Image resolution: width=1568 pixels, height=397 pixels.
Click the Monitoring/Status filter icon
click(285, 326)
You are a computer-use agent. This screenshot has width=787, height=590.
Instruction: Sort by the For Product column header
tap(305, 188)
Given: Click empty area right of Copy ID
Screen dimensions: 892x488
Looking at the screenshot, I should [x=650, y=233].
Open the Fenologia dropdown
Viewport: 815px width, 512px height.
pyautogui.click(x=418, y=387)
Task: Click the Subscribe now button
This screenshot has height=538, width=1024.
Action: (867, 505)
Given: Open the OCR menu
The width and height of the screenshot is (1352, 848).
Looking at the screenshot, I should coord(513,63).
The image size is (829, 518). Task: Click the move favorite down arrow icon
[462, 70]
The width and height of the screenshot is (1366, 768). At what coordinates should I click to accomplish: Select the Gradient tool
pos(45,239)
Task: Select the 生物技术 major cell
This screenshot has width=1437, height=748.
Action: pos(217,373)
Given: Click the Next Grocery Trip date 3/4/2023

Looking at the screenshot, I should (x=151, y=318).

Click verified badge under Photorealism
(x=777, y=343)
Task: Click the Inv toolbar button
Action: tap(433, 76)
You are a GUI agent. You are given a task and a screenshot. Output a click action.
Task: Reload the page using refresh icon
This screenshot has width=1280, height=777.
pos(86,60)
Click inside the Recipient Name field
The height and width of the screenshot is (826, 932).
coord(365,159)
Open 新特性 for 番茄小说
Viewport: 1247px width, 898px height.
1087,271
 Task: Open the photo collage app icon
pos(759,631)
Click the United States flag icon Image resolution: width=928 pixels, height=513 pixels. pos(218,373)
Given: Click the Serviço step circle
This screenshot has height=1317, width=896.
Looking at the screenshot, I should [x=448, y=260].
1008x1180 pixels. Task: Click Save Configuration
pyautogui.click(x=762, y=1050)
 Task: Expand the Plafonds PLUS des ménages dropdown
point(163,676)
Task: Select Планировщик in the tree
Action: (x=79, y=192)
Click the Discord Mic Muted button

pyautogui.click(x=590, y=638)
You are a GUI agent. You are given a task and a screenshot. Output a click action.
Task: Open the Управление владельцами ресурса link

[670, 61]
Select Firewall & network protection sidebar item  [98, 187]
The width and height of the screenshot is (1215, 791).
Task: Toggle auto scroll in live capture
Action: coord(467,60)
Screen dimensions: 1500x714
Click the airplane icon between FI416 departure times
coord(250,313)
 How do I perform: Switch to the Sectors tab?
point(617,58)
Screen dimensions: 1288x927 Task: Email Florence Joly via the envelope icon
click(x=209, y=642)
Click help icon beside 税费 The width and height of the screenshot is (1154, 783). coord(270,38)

****

Exercise prompt
Counting only lines that contain the string "resolution", how many are there in the data above? Give the number alone.

Answer area
2